Джейн подумала, что все зависит от того, доходит ли пища до ее желудка. Девушка была настолько худой, что в профиль казалась почти невидимой.
– Ну а это кто? – спросила Джейн.
Надменный молодой мужчина с копной буйных черных кудрей на голове оценивающе оглядывал собравшихся. У нее учащенно забилось сердце.
– Поосторожнее, – предупредила ее шепотом Уна. – Это Себастьян Трипп. По слухам, у него просто громадный… сама знаешь что. Женщины попадали в больницы – я не шучу. Не подходи к нему ближе чем на пушечный выстрел. Это просто какой-то серийный насильник.
– Трах, бах, и можете вызывать «Скорую помощь», мадам, – заметила Джейн.
– Вот именно, – подтвердила Уна. – О, а это достопочтенный Барнаби Фендер, он разговаривает с принцессой Лулу Фиштитц. – Она показала Джейн глазами на высокого мужчину свирепого вида, беседующего, согнувшись в три погибели, с пухлой некрасивой коротышкой. – Он банкир, считается очень выгодной партией. Дивиденды немыслимые. – Уна подмигнула. – Но, по слухам, Барнаби уже застолбили. Он дружит с Дороти. Жаль, так как Лулу подходит ему гораздо больше. При ее росте ей было бы очень удобно удовлетворять его по-французски. Стоя. Ладно, я побежала. Надо повращаться среди гостей. Оставляю тебя наедине со своими пороками.
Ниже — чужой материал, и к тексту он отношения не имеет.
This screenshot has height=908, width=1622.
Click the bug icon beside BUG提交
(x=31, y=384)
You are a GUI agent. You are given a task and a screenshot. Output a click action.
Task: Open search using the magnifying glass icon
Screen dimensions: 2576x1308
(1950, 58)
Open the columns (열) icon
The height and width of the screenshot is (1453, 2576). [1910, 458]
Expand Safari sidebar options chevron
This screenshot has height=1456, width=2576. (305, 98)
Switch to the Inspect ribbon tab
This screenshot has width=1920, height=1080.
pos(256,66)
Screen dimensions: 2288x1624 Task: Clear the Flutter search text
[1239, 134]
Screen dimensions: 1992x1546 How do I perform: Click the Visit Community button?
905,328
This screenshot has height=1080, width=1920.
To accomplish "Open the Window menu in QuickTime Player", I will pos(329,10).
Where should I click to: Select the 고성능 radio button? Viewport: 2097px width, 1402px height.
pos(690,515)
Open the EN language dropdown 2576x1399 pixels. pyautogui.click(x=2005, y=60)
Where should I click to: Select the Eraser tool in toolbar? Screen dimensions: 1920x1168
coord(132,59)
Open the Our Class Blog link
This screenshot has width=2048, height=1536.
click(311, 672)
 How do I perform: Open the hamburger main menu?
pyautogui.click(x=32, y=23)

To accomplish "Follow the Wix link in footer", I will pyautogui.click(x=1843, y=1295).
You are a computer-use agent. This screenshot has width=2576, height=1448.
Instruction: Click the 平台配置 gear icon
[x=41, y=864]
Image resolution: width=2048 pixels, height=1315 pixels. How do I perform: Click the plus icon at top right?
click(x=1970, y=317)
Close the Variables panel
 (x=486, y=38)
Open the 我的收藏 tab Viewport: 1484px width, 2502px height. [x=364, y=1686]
Уна затерялась в толпе. Джейн с тревогой огляделась по сторонам, ища Викторию. Она была полна решимости любой ценой избежать встречи с ней. К счастью, главного редактора «Шика» нигде не было видно. Джейн решила, что пришла пора действовать. Шампанское уже начало свое бодрящее действие. Залпом осушив третий бокал, Джейн окунулась в море открывшихся перед ней возможностей.
Ее продвижение вперед было существенно затруднено как туфлями на высоких каблуках, так и официантами в индийских тюрбанах и сюртуках со стоячими воротниками, с бутафорскими саблями, угрожающими зацепиться за одежду проходящих мимо. Желающие протиснуться мимо официантов должны также были помнить об огромных деревянных подносах, на которых возвышались груды индийских закусок и тропических фруктов. Памятуя о предостережении Тиш, Джейн решительно отказывалась от угощений. Какой смысл надеть такое шикарное платье, а затем упустить свой шанс очаровать самого красивого мужчину в Лондоне, в критический момент ковыряясь в зубах.